INSCRIPTION FOUND AT POLIS.

“Since I have hitherto spoken of inscriptions very old or archaic, as we say, it will be permitted me to close this communication by presenting to the Academy a curious inscription of this kind recently discovered in Ithaca and communicated to me by a diligent and cultivated visitor to the Greek lands, the American, Mr. Stillman, who made in Ithaca a photograph of the inscription, and, having unsuccessfully asked an interpretation of several scholars, applied to me. He has permitted me to make communication to this Academy, putting at my disposition also the negative of his photograph, from which are printed the copies I present. The inscription is tolerably roughly cut in a friable stone, broken in two, worn by time and water. The photograph, which is never the best means of representing monuments of this kind even in experienced hands, presents some confusion and obscurity in parts; but this is the only difficulty in the epigraph.... I saw at once that this was an inscription of which there was already some notice in a book published by the Phœnix of discoverers of antiquities, Schliemann, in 1868, ‘Ithaca, Peloponnesos, and Troy.’ Rich as he is in fancy, Schliemann is ready to believe any story, and at once convinced himself that he had discovered the inscription of a very old sarcophagus, and found an honest workman who helped him to complete the idea, showing him the bones found in it by him. And in his book, together with this and other news, he communicated the inscription such as he read it. Of the two fragments, however, he only saw that at the right, and this he read very badly, seeing letters where none are, and imagining incredible forms of letters. Kirchhoff in his ‘Studien zur Geschichte des Griechischen Alphabets’ sought to apply this monument to his purposes, but could make nothing of it, and it would have been impossible to get anything from it. Now, thanks to the intelligent care of Mr. Stillman, we have before us the monument as it is; he knew nothing of Schliemann; when he saw the inscription, he saw that it was incomplete, and seeking amongst the stones, found the other piece, and, divining justly its relation, united them and took the photograph which now permits us to utilize what we may call his discovery.

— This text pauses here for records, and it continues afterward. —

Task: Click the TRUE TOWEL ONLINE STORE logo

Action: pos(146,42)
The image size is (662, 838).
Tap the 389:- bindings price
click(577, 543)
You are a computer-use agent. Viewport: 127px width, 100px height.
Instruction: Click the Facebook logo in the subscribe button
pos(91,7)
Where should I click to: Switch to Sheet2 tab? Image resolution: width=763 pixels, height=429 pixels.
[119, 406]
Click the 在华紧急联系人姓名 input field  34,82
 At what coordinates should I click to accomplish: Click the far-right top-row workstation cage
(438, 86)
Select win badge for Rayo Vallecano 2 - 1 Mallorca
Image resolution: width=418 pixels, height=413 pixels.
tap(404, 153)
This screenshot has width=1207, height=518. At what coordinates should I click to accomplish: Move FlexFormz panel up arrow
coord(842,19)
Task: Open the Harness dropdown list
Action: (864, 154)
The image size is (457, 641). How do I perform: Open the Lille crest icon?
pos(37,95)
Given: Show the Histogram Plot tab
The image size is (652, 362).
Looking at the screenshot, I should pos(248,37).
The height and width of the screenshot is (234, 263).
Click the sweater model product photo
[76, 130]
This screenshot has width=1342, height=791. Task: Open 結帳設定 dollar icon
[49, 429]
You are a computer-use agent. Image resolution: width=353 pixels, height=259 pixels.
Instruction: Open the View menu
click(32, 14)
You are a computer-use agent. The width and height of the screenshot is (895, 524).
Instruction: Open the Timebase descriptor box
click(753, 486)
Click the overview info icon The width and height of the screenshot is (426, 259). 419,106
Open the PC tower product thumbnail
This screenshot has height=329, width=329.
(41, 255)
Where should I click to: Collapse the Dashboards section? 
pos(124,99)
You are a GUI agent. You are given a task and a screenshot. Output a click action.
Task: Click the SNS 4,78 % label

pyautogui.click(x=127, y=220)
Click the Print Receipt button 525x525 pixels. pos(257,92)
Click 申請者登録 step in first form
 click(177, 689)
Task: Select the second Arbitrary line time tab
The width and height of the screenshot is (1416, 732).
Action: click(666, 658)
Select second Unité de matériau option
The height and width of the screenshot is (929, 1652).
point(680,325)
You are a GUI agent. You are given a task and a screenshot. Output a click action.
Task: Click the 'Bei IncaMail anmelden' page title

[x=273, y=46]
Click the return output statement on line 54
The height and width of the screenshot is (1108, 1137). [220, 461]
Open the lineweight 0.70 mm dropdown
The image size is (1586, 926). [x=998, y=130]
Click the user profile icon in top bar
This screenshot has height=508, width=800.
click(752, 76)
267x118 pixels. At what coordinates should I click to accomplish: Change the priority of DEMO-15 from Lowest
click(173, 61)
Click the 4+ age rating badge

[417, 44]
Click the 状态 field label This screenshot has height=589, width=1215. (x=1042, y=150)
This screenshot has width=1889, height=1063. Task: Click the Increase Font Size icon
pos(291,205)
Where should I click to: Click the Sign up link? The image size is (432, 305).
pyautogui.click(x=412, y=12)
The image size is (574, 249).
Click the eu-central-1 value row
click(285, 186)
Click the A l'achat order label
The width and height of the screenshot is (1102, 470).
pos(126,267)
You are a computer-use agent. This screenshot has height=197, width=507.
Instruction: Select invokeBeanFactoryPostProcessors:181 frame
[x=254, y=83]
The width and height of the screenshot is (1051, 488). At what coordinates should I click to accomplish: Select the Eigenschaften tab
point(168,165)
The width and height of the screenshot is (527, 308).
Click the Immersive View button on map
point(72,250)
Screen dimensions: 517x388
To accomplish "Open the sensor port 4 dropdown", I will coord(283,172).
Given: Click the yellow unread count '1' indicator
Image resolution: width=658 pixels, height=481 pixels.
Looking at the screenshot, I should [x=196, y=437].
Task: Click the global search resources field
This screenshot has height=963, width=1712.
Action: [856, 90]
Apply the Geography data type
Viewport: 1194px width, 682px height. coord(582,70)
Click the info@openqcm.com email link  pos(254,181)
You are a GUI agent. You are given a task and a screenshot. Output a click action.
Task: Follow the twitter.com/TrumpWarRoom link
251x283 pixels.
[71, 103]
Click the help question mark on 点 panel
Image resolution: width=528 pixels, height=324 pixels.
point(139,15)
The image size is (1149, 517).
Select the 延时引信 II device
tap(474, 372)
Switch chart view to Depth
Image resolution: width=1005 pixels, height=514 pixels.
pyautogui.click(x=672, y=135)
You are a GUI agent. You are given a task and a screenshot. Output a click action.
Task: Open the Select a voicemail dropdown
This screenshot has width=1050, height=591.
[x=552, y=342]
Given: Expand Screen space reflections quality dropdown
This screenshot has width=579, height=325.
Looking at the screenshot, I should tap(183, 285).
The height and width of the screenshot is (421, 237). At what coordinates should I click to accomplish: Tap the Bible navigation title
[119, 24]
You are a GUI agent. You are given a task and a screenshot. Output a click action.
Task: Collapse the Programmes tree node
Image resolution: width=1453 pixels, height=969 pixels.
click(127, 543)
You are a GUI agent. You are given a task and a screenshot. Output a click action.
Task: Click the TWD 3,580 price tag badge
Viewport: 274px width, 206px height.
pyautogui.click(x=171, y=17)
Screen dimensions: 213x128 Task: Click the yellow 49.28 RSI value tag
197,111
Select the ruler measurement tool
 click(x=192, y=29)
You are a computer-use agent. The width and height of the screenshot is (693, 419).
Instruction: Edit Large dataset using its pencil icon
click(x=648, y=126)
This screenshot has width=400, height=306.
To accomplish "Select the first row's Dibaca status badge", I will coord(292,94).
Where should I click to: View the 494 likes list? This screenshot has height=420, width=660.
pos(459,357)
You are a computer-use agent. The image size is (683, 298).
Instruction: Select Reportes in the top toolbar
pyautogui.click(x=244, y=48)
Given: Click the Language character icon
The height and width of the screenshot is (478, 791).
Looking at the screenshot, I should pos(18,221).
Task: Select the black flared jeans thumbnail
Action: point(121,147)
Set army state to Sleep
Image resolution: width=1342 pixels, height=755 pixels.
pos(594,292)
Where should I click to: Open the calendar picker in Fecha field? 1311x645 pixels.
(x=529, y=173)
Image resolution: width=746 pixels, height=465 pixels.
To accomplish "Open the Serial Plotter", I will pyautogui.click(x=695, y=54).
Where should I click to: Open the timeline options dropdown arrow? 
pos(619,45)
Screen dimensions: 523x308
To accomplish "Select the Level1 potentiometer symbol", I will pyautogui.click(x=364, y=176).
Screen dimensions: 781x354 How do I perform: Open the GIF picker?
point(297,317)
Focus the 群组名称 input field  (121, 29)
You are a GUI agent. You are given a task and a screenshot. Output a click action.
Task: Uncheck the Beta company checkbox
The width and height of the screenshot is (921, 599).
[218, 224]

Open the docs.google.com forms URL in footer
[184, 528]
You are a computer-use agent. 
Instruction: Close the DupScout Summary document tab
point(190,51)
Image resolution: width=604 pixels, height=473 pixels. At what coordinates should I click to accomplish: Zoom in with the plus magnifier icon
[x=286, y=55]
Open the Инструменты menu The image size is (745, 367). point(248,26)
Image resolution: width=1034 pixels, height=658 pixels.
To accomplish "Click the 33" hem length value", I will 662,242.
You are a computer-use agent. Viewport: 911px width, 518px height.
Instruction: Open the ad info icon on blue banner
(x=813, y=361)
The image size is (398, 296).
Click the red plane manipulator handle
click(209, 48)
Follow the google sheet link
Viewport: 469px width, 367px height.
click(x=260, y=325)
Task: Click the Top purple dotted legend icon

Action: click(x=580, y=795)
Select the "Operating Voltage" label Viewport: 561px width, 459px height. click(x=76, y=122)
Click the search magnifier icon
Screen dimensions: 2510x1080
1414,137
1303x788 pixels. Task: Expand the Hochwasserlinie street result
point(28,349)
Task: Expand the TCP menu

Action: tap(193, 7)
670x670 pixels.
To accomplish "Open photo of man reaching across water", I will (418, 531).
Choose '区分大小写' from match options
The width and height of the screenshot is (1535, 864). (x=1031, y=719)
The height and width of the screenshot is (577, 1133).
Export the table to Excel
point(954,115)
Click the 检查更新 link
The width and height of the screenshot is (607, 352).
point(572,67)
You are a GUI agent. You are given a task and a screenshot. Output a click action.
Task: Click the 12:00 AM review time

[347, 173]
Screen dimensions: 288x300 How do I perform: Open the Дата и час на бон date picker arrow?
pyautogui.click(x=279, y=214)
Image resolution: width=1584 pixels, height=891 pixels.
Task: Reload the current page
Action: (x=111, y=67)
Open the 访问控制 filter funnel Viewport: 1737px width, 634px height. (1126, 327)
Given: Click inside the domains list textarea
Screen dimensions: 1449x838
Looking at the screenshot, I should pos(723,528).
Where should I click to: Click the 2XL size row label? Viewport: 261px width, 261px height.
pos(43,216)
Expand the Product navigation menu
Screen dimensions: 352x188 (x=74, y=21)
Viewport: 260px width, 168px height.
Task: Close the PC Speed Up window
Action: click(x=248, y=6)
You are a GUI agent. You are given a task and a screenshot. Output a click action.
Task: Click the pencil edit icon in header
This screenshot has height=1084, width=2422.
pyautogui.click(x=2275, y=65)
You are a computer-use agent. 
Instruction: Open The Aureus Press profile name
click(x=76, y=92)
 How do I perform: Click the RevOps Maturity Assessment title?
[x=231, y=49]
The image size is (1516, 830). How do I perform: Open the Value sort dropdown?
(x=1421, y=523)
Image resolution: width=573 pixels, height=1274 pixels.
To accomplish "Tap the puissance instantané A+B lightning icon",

“The epigraph is certainly very old, besides being boustrophedon. This is shown particularly by the forms of the sigma and iota. It was cut roughly and by hands little used to such work, without any care for symmetry in the disposition of the letters or of the lines, nor for the uniformity of the letters. Some letters are lost in the fracture, others by the wearing of the stone, and the entire inscription is mutilated in the lower part.